Look through the records below and copy each line that includes the word "Close".
____ Extracted material
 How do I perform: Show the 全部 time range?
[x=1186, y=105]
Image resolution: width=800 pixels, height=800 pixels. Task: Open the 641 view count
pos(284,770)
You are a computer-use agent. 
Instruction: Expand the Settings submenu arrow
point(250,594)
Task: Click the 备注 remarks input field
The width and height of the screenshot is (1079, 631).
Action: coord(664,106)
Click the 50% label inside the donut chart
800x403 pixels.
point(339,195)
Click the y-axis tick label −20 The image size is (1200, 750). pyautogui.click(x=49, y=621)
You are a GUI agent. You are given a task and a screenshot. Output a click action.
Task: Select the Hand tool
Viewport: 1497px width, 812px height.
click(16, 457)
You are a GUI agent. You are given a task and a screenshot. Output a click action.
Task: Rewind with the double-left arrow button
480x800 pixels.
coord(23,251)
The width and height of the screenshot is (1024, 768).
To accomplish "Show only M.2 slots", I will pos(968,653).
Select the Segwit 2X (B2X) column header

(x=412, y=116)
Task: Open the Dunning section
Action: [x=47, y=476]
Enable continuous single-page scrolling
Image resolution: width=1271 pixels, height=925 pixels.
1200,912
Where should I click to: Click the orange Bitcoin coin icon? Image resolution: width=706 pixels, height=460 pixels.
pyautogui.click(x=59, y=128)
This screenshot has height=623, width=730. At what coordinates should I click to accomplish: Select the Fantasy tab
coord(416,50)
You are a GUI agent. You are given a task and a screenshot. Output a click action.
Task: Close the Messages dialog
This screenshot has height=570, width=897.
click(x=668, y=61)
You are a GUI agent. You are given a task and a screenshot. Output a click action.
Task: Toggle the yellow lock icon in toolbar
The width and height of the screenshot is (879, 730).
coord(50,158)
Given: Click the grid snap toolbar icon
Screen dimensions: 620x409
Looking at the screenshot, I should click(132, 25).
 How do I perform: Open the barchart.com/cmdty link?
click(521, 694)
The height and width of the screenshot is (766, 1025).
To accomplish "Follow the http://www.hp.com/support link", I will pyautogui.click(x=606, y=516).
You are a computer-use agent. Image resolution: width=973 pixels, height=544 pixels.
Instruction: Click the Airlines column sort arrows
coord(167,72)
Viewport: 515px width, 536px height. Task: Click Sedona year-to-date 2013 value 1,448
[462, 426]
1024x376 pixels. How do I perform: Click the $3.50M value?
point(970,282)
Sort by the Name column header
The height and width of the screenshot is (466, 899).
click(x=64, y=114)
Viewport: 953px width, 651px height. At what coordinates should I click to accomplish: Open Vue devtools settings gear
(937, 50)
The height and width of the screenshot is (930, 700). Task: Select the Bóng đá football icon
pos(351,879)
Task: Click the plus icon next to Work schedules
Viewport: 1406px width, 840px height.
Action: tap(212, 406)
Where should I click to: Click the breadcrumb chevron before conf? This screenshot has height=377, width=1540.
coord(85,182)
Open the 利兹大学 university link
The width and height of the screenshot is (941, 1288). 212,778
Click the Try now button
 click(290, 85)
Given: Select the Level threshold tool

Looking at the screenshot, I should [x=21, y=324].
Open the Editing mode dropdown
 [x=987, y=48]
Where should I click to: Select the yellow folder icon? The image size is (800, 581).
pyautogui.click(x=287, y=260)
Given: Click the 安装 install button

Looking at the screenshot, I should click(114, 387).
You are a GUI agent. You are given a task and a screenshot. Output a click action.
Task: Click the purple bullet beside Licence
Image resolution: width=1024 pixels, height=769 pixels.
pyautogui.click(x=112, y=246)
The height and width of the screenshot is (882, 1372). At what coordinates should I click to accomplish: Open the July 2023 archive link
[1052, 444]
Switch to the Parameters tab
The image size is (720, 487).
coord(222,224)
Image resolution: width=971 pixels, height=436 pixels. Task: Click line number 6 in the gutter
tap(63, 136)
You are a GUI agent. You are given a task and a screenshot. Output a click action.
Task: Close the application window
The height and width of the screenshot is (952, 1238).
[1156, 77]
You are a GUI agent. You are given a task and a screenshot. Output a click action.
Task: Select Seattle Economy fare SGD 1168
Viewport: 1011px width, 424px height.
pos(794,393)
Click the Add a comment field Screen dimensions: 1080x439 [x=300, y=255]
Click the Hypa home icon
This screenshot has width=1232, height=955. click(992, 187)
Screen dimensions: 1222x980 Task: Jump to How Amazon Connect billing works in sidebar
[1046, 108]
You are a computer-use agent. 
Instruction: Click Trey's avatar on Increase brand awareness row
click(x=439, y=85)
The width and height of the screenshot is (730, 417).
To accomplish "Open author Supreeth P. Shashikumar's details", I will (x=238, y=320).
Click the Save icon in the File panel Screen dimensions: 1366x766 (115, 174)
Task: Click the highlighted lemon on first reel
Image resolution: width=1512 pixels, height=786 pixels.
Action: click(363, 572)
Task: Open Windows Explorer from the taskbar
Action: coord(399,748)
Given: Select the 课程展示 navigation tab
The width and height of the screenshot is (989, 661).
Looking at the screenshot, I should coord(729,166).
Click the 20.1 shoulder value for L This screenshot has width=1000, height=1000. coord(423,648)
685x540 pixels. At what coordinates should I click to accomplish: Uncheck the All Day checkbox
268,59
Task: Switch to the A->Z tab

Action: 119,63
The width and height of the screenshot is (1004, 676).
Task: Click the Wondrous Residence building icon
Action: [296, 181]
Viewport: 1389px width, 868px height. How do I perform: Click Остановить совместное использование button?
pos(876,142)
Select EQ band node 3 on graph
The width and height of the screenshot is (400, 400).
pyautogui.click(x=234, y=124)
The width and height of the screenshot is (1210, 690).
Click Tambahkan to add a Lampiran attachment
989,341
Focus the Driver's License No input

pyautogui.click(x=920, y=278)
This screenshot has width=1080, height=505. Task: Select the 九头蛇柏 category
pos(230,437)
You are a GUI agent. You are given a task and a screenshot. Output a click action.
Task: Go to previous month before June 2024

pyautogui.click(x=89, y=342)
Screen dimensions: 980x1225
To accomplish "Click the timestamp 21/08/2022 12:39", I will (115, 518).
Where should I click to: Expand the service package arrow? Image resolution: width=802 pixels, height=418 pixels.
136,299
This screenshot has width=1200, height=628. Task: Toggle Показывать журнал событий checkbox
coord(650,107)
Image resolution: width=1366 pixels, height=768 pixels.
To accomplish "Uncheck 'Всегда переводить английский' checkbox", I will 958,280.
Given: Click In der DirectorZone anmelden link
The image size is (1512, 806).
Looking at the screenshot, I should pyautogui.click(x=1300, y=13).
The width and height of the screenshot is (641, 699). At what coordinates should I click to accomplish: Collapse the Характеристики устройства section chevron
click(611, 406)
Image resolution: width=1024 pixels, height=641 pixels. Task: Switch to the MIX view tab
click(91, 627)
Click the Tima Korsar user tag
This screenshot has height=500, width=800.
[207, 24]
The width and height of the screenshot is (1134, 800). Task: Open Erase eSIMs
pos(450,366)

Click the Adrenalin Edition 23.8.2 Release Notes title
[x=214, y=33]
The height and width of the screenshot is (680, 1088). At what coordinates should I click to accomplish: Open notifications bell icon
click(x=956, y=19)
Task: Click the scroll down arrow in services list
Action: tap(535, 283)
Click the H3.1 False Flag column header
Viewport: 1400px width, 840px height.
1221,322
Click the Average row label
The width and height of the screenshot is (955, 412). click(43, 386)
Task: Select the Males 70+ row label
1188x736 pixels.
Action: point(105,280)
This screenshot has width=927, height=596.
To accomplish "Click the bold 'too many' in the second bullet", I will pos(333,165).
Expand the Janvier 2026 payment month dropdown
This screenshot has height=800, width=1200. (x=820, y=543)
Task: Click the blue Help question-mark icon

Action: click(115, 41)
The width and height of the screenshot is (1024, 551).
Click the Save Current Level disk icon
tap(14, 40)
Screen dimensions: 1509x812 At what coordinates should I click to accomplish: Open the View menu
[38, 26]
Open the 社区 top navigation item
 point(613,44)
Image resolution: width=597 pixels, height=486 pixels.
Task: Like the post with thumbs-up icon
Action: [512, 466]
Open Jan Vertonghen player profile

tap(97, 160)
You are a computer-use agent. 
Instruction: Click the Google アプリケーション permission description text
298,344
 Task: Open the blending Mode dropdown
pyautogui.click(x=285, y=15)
________
■ Result:
Task: Close the Messages dialog
Task: Close the application window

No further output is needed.